- Work to complete -
May I have the line containing "Where should I click to: Go" and every line after it through the end of the data, repeated exactly and with no other lines?

+ + +

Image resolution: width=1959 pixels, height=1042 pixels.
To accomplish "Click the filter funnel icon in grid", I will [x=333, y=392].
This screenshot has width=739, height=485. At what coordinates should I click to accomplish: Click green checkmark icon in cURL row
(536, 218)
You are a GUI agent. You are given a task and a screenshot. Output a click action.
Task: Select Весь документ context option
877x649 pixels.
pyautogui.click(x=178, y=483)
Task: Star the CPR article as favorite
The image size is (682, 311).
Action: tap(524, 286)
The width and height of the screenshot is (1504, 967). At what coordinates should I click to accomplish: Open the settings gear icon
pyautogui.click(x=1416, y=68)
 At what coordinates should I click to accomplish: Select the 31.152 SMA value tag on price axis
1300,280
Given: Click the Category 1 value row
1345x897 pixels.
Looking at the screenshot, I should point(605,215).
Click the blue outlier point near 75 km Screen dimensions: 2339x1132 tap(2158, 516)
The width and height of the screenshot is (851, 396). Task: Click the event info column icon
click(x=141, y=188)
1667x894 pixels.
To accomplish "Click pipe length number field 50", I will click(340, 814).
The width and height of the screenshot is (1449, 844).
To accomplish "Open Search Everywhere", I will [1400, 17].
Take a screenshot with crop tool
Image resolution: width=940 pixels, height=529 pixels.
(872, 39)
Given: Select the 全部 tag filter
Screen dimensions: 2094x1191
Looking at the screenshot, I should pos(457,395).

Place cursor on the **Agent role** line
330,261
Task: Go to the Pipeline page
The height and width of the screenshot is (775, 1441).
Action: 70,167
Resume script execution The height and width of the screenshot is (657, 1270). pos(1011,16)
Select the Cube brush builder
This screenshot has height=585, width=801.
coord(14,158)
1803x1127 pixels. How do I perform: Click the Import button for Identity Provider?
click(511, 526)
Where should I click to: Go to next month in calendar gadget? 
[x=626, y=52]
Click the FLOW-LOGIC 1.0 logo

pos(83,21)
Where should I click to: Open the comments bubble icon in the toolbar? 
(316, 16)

+ + +

- Result of the task -
Where should I click to: Go to next month in calendar gadget? 
[x=626, y=52]
Click the FLOW-LOGIC 1.0 logo

pos(83,21)
Where should I click to: Open the comments bubble icon in the toolbar? 
(316, 16)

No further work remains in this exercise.